====== MATERIAL PROVIDED ======

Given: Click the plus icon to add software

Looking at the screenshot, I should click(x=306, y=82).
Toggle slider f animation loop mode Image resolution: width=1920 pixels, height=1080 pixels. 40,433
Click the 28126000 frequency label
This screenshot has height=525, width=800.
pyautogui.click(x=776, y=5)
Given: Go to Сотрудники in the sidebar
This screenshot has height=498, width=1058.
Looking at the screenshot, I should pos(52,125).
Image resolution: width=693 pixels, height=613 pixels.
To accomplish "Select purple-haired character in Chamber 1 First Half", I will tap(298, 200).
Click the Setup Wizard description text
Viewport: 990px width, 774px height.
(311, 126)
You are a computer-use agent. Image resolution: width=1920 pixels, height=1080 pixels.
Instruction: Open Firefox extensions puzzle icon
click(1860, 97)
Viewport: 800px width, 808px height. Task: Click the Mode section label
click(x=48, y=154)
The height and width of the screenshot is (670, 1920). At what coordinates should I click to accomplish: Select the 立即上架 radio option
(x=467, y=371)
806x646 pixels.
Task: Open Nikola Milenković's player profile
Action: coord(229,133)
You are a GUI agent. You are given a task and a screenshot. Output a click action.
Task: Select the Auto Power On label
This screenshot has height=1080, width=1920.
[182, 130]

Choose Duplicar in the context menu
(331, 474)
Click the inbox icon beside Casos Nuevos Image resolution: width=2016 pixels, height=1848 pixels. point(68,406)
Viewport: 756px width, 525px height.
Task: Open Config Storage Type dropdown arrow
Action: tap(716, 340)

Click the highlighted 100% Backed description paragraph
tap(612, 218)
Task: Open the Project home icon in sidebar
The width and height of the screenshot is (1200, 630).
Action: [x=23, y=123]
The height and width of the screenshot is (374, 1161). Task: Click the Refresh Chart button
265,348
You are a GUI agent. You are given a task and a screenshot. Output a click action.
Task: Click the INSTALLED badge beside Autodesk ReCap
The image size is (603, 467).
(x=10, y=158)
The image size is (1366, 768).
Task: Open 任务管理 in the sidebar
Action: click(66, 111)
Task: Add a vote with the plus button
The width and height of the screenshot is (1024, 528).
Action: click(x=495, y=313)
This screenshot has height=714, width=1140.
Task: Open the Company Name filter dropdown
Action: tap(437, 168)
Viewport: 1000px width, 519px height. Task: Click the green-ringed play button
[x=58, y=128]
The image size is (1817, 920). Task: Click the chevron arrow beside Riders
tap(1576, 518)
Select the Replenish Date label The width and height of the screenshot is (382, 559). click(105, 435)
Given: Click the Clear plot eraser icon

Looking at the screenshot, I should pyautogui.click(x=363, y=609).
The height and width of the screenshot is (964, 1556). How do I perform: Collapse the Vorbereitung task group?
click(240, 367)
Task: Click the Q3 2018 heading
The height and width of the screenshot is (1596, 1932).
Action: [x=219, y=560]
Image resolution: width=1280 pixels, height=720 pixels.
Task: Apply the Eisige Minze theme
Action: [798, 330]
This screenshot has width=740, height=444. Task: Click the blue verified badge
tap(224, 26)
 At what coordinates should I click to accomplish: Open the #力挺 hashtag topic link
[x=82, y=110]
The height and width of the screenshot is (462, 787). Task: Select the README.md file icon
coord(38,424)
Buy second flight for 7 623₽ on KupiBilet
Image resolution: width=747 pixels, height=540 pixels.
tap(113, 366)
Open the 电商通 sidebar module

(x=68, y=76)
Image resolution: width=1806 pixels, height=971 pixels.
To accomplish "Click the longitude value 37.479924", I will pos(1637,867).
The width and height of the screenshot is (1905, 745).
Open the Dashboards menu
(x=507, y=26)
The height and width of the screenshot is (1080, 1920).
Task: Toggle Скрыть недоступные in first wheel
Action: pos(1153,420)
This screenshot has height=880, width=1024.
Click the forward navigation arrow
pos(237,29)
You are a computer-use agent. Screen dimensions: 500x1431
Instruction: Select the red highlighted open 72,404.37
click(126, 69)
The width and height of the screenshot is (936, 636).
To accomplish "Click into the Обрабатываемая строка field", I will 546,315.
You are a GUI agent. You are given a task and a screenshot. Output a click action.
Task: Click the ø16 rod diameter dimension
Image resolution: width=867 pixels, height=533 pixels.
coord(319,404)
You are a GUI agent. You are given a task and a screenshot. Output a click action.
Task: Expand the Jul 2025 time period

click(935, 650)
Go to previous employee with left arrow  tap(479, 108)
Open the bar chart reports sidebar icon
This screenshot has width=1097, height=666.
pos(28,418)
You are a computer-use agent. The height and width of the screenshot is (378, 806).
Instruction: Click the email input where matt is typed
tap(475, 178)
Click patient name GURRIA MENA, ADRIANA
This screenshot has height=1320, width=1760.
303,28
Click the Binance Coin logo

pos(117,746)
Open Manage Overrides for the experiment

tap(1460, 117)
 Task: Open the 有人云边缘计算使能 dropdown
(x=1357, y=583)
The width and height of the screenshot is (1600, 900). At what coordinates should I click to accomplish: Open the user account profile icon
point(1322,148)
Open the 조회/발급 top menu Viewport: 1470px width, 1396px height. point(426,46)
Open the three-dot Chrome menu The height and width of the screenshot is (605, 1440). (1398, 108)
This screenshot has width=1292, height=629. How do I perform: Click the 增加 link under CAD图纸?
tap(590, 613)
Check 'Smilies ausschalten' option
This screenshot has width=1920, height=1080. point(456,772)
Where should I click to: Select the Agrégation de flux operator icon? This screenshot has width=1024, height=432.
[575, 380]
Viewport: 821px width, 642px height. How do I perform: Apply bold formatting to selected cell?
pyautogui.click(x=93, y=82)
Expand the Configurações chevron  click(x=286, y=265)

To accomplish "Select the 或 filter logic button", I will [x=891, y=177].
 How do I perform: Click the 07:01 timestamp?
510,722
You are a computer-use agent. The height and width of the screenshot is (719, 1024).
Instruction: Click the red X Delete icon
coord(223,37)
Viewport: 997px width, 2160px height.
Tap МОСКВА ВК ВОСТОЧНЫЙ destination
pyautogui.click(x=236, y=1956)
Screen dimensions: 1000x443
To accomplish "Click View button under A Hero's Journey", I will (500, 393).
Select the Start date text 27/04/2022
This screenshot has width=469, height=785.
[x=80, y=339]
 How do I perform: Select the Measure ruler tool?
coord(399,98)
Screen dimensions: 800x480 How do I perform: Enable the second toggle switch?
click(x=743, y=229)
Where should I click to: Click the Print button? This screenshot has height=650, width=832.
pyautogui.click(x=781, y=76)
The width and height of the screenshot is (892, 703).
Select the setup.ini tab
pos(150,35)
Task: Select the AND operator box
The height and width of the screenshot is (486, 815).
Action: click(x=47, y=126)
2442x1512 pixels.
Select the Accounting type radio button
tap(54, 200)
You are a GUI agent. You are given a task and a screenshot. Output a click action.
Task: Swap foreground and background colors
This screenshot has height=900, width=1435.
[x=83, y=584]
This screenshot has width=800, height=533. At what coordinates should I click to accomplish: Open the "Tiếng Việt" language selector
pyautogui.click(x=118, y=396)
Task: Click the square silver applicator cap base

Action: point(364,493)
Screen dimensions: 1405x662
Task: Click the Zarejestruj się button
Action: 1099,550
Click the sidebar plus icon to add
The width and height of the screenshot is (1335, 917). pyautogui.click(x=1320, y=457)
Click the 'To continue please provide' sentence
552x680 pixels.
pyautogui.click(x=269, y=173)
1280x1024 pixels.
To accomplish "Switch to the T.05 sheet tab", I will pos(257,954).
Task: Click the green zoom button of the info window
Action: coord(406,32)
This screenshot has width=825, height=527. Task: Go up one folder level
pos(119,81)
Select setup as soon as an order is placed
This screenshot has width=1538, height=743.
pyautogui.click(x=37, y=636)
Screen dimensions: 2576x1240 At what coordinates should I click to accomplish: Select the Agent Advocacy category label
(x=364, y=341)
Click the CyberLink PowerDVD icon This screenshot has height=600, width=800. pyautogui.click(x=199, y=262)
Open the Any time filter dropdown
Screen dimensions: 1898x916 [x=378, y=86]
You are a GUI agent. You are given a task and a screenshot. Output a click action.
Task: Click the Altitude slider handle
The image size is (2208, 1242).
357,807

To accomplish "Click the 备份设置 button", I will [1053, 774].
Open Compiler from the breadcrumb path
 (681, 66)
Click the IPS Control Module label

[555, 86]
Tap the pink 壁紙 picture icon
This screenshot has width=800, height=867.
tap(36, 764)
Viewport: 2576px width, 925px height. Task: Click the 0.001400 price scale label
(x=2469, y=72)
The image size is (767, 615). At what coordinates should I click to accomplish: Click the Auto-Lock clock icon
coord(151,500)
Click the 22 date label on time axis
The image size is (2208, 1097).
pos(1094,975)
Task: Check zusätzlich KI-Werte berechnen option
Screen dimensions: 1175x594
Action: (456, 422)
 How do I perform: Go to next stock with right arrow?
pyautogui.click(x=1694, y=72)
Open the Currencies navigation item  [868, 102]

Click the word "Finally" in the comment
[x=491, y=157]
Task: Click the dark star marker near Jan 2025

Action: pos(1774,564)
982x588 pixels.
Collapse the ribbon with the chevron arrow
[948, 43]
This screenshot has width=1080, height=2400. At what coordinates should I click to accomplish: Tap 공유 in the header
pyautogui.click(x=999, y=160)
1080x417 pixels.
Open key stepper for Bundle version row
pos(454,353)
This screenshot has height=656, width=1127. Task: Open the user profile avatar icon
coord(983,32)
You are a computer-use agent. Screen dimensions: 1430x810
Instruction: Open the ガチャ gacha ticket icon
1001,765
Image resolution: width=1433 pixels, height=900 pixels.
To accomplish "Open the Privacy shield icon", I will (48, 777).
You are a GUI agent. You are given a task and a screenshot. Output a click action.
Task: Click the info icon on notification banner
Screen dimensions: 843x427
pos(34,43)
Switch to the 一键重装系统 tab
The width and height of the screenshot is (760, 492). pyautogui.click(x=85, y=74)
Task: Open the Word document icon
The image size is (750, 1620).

======

Duplicate the data from the line with "The image size is (1817, 920)." to the line with "pos(237,29)", including both of those lines.

The image size is (1817, 920). Task: Click the chevron arrow beside Riders
tap(1576, 518)
Select the Replenish Date label The width and height of the screenshot is (382, 559). click(105, 435)
Given: Click the Clear plot eraser icon

Looking at the screenshot, I should pyautogui.click(x=363, y=609).
The height and width of the screenshot is (964, 1556). How do I perform: Collapse the Vorbereitung task group?
click(240, 367)
Task: Click the Q3 2018 heading
The height and width of the screenshot is (1596, 1932).
Action: [x=219, y=560]
Image resolution: width=1280 pixels, height=720 pixels.
Task: Apply the Eisige Minze theme
Action: [798, 330]
This screenshot has width=740, height=444. Task: Click the blue verified badge
tap(224, 26)
 At what coordinates should I click to accomplish: Open the #力挺 hashtag topic link
[x=82, y=110]
The height and width of the screenshot is (462, 787). Task: Select the README.md file icon
coord(38,424)
Buy second flight for 7 623₽ on KupiBilet
Image resolution: width=747 pixels, height=540 pixels.
tap(113, 366)
Open the 电商通 sidebar module

(x=68, y=76)
Image resolution: width=1806 pixels, height=971 pixels.
To accomplish "Click the longitude value 37.479924", I will pos(1637,867).
The width and height of the screenshot is (1905, 745).
Open the Dashboards menu
(x=507, y=26)
The height and width of the screenshot is (1080, 1920).
Task: Toggle Скрыть недоступные in first wheel
Action: pos(1153,420)
This screenshot has height=880, width=1024.
Click the forward navigation arrow
pos(237,29)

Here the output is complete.